Don't you just hate e-mail at times....I thought it was me you who had upset you!!  

My DH was actually quite practical about Lewis' condition - I was the one panicking.  When the twins were born we had an army of people in the room poking and prodding and generally misdiagnosing everything - at one point they said my daughter was deaf (turned out once they cleaned her ear it was fine!)    We were there for four days and people kept coming and looking in Lewis nappy....now this is going to sound stupid, but I hadn't a clue what they were doing and I was recovering from a section and so I wasn't exactly 100%.  Anyway, in came a chinese doc who asked me if we had registered their births yet, and told us not to as he thought there might be a problem. (This was during a time when my DH had gone home).  I could have wept, not for me, but for the life I was imagining for Lewis.  They phoned a consultant to come in who felt two palpable testes and apparently he was fine - but the genetics tests were run just to double check. I was bricking it. He now has a flap of skin and is awaiting reconstruction.  I did my research (was not a wise idea) and years ago (30 odd) the suicide rate for patients as severe as him was 30% as they weren't great at making it look normal and function properly.  Now, as you say, its amazing, they believe he will look absolutely normal once they are finished, and everything should work normally.

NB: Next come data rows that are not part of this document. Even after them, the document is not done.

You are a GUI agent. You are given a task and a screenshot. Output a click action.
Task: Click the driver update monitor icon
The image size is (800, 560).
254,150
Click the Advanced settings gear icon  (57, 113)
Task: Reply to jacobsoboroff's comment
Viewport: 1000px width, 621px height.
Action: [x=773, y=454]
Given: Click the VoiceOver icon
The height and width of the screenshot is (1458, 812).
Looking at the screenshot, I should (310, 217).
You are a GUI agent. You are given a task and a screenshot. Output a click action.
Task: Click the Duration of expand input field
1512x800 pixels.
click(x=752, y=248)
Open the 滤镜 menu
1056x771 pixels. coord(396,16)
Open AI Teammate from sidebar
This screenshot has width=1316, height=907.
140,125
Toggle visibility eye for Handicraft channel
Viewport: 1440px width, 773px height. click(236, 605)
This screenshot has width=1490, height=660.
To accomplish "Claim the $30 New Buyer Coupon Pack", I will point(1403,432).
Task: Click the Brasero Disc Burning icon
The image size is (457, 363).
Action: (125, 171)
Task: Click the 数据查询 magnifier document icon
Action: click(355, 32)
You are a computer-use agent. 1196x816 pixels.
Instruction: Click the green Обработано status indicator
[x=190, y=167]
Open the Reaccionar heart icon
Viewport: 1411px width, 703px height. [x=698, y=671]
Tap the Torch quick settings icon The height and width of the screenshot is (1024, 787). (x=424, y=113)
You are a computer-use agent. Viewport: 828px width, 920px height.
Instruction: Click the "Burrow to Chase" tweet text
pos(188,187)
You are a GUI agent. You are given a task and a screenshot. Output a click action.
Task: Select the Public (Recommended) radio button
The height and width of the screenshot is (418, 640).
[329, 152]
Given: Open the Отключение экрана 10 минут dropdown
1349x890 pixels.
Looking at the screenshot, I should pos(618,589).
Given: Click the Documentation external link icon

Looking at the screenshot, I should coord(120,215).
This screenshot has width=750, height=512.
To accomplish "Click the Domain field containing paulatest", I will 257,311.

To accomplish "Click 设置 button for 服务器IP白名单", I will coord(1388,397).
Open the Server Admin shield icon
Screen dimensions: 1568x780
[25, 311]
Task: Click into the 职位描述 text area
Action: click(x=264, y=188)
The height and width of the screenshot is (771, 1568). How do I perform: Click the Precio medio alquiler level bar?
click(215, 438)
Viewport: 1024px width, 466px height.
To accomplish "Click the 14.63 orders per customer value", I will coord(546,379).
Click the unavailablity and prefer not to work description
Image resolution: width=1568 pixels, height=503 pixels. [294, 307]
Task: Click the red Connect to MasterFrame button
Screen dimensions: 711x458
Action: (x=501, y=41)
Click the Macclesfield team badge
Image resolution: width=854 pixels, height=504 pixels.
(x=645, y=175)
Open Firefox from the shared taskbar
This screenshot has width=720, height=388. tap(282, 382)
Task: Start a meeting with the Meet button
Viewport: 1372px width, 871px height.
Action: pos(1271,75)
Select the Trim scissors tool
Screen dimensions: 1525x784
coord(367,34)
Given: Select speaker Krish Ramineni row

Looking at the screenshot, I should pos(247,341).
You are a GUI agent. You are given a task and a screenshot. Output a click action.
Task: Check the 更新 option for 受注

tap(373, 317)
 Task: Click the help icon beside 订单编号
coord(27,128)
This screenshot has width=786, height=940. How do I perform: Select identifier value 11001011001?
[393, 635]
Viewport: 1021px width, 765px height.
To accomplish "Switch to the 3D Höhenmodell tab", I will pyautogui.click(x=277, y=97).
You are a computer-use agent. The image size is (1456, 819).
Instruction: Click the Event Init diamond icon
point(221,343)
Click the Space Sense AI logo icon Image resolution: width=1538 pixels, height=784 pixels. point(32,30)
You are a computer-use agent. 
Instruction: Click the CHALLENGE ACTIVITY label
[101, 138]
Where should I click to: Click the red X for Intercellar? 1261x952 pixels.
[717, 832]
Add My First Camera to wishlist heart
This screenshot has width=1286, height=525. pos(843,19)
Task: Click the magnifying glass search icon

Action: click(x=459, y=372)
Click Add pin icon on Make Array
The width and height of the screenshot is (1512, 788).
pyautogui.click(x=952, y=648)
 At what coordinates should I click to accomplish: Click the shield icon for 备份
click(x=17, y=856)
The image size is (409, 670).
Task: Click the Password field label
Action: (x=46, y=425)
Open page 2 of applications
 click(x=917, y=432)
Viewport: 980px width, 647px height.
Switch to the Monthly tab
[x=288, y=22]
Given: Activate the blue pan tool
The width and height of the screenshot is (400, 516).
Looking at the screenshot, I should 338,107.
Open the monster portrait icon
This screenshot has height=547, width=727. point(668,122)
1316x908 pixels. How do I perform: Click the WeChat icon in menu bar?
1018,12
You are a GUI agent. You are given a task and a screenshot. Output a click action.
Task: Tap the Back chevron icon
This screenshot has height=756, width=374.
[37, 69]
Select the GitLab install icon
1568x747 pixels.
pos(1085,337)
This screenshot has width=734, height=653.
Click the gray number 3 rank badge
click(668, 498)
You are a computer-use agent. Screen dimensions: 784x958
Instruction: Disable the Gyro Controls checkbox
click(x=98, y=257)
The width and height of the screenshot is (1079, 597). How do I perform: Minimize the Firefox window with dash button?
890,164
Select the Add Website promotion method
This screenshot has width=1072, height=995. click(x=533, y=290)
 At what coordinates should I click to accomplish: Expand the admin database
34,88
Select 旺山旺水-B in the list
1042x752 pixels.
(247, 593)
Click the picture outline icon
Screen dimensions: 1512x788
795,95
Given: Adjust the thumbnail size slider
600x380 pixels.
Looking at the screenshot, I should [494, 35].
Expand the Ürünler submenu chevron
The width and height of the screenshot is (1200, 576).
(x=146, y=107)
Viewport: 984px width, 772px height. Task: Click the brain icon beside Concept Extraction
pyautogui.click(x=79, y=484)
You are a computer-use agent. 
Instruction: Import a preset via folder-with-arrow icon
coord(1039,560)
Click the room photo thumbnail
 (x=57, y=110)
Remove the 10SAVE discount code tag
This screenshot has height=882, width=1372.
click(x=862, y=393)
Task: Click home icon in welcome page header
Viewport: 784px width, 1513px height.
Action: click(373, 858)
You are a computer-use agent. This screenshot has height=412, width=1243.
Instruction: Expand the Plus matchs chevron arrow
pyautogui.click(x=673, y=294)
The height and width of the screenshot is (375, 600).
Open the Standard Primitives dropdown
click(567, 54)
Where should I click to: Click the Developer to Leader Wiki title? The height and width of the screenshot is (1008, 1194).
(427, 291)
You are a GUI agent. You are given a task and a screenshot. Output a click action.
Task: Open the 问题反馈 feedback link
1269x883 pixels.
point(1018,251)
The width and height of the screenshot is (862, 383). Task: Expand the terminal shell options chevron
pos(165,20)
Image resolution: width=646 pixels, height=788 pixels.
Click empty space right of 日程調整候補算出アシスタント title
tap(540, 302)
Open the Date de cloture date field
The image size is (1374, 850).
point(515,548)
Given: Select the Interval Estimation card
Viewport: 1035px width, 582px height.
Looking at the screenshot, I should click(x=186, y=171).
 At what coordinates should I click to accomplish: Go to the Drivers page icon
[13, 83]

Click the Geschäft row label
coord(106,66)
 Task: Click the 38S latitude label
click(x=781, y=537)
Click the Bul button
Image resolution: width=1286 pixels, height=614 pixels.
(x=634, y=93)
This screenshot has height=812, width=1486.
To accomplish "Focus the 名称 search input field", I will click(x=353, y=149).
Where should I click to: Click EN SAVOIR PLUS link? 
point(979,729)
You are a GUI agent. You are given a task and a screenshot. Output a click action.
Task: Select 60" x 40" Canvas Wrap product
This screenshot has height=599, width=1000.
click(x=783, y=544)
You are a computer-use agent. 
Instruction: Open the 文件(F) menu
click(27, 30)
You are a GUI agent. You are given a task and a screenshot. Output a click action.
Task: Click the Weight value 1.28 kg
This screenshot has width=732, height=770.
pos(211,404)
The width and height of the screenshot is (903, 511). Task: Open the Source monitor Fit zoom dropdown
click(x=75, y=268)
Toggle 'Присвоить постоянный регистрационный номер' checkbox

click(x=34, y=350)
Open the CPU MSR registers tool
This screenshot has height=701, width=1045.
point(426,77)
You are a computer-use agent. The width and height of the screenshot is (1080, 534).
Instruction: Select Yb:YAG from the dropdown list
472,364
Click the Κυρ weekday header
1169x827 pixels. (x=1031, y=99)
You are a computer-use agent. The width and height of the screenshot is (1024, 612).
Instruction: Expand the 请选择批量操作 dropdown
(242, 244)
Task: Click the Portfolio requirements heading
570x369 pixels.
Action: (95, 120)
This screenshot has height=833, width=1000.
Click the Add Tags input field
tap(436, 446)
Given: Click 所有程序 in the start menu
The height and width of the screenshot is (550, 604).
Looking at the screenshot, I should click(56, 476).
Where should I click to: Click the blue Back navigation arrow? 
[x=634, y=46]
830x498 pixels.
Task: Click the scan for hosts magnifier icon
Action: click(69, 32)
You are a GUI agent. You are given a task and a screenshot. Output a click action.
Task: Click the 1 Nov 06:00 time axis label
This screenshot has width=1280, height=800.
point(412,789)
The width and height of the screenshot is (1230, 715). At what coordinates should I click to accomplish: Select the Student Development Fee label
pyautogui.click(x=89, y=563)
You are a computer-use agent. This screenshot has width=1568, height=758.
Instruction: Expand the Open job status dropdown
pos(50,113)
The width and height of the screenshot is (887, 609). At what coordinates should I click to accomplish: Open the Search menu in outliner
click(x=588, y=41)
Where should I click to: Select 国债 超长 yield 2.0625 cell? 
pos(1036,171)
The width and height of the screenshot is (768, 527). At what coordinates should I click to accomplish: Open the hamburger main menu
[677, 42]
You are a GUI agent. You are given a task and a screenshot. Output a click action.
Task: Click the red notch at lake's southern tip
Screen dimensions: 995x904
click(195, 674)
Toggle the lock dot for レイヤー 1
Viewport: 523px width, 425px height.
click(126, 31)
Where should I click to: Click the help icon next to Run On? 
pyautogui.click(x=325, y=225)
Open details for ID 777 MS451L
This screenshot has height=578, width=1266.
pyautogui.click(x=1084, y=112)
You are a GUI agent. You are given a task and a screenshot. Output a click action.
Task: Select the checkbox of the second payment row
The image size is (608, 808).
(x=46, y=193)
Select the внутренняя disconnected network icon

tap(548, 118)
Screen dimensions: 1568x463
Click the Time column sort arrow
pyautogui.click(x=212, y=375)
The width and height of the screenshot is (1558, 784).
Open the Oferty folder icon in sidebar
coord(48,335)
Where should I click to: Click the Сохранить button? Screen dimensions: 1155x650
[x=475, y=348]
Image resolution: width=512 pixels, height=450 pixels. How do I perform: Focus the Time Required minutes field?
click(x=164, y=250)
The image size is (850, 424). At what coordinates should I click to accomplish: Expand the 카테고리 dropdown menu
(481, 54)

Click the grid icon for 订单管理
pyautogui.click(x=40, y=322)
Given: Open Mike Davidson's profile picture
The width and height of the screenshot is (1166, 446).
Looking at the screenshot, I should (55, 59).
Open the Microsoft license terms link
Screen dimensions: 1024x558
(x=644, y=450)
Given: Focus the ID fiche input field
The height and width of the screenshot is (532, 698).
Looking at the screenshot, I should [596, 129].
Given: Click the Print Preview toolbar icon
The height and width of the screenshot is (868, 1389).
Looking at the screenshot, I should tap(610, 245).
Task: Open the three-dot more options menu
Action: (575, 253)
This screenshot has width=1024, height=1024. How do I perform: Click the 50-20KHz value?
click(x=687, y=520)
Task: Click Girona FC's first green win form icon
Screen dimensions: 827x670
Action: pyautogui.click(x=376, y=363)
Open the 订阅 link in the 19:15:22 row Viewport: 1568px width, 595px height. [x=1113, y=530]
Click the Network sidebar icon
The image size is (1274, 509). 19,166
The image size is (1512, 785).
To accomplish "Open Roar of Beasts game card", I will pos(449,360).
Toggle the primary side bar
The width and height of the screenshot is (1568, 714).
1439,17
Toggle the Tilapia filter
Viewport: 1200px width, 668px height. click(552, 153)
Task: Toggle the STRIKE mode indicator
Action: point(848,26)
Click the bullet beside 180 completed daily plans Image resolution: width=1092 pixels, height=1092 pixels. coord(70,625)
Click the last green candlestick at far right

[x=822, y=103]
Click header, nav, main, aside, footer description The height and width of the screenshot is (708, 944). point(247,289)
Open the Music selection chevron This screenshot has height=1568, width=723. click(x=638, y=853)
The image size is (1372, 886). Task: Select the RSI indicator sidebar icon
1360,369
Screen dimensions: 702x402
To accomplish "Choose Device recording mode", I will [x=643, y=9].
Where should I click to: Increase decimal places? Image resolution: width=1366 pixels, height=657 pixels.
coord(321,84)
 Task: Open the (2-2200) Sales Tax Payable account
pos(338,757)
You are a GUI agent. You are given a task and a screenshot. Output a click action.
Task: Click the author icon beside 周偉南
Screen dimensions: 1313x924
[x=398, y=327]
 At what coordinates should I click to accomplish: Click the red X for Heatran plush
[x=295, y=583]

Re selective reduction - my clinic spoke to me in detail on this due to the number of embies I had put back. They gave us the number of a doc in new york - a situation none of us want to be in, but you need to weigh up the risks vs viability.  I'm so glad we didn't have to make that decision. - my DH was adamant we were only having two max.

Jane - please try not to worry.  The risk (and its not high) is magnified with multiples.  Lewis severe hypospadias might have been visible at our 20 week scan apparently - the issue however is the vast majority of sonographers don't know what to look for.  You would be very unlikely to have a severe hypospadias.  Please also don't worry about the passing on of POF.  Eggs, and immature egg cells, can be frozen now quite successfully.  I think its terrible that we, as infertility patients, have a predisposition to worry about this - the bulk of the population are blissfully unaware and take fertility for granted.  Technology is advancing all the time.  Please try to relax and enjoy your pregnancy.

Yvonne x


----------



## gerbera (Aug 4, 2008)

u sound like a wonderful person! ur kids would have a positive outlook on life no matter what wiv a mum like u   xxxxxx


----------



## Betty M (Dec 6, 2005)

Hi Yvonne

Good on you for getting your story out there. I hope

I always wondered why clinics were so reticent in telling us about the small additional risks of congenital defects. They have been known for some time. I think most of us would take that risk even with all the info. I found a useful Royal College of Obs & Gynae paper some time ago http://www.rcog.org.uk/womens-health/clinical-guidance/perinatal-risks-associated-ivf which mentions all the risks associated with IVF/ICSI. The biggest risk of all is twin pregnancy and most of us are prepared to take that risk.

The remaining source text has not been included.